## Problem set:
1. Summarize the cloning engine excerpt in two sentences.
2. Reproduce the portion of the cloning engine excerpt starting at "This script runs" and ending at "bot protection systems.".

## Text to read:
6. The Cloning Engine

Source: cloner/src/cloner.ts

The cloning engine uses a full Chromium browser (not a simple HTTP crawler) because modern websites require JavaScript execution to render their full asset tree. A curl-based approach would miss dynamically injected scripts, lazy-loaded images, and SPAgenerated routes.

Browser Configuration

const browser = await chromium.launch({
  headless: false,   // Xvfb-based display — not truly headless, harder to detect
  args: [
    '--no-sandbox',
    '--disable-setuid-sandbox',
    '--disable-dev-shm-usage',
    '--disable-blink-features=AutomationControlled',
    '--window-size=1920,1080',
  ],
});

const context = await browser.newContext({
  userAgent: 'Mozilla/5.0 (Windows NT 10.0; Win64; x64) AppleWebKit/537.36 ...',
  viewport: { width: 1920, height: 1080 },
  locale: 'en-US',
  timezoneId: 'America/New_York',
});

The --disable-blink-features=AutomationControlled flag removes the Blink automation hint that many anti-bot systems check. Combined with puppeteer-extra-plugin-stealth, the browser presents as a normal user session.

await page.addInitScript(() => {
  Object.defineProperty(navigator, 'webdriver', { get: () => undefined });
});

This script runs before any page JavaScript, ensuring navigator.webdriver is undefined rather than true — the standard fingerprint check used by Cloudflare, Akamai, and similar bot protection systems.

Full Resource Interception

Every network response is intercepted and captured in memory before fulfillment:

await context.route('**/*', async (route) => {
  const response = await route.fetch();
  const body = await response.body();
  resources.set(route.request().url(), {
    data: body,
    contentType: response.headers()['content-type'],
  });
  await route.fulfill({ response });
});

This captures all resources — HTML, CSS, JavaScript, images, fonts, JSON API responses, SVGs — regardless of whether they are loaded synchronously or asynchronously by JavaScript.

## Available data:

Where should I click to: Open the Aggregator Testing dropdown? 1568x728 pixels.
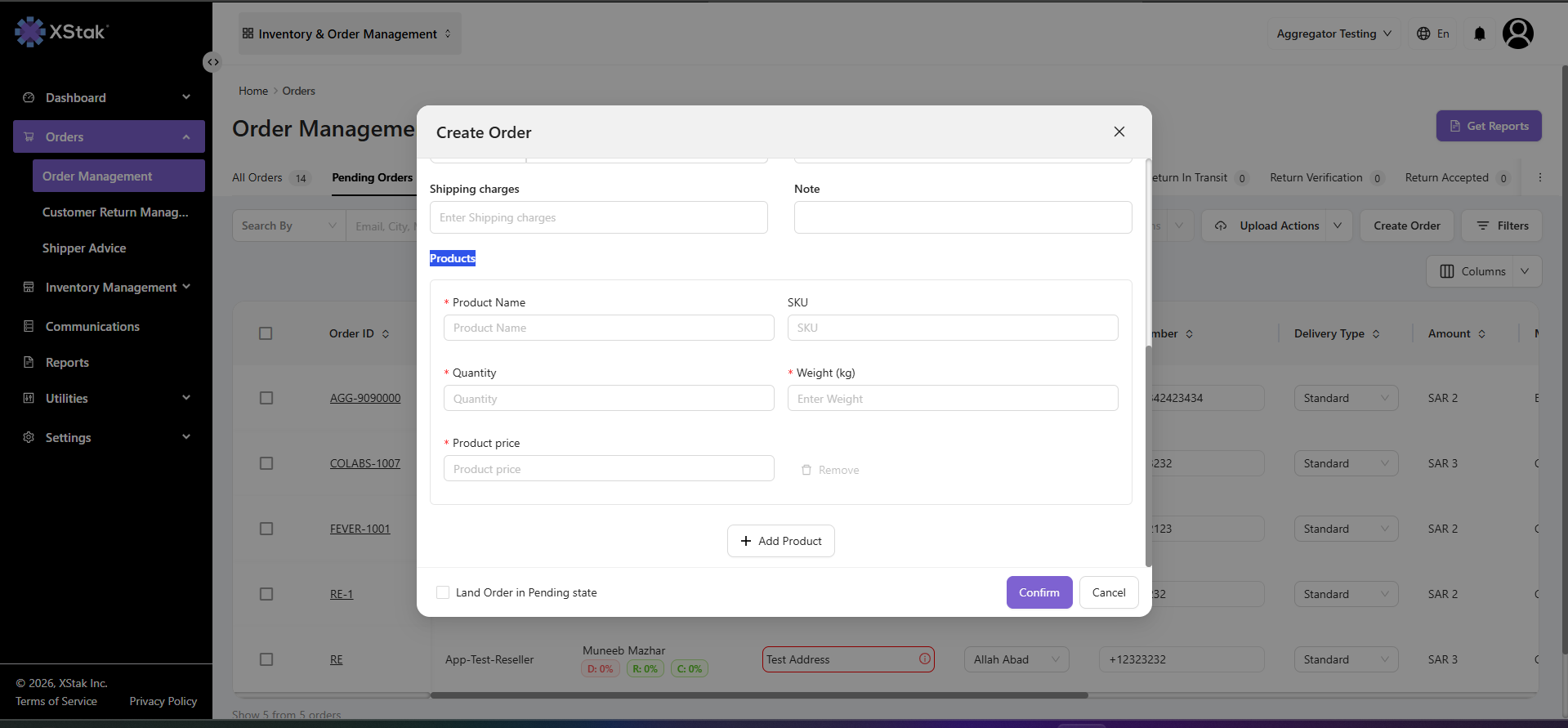tap(1333, 33)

## Set of answers:
1. The cloning engine runs a full Chromium browser rather than a simple HTTP crawler, because modern websites need JavaScript execution to render their full asset tree, and it is configured with flags and an init script so the browser presents as a normal user session to anti-bot systems. Every network response is intercepted and captured in memory before fulfillment, which collects all resources regardless of whether JavaScript loads them synchronously or asynchronously.

2.
This script runs before any page JavaScript, ensuring navigator.webdriver is undefined rather than true — the standard fingerprint check used by Cloudflare, Akamai, and similar bot protection systems.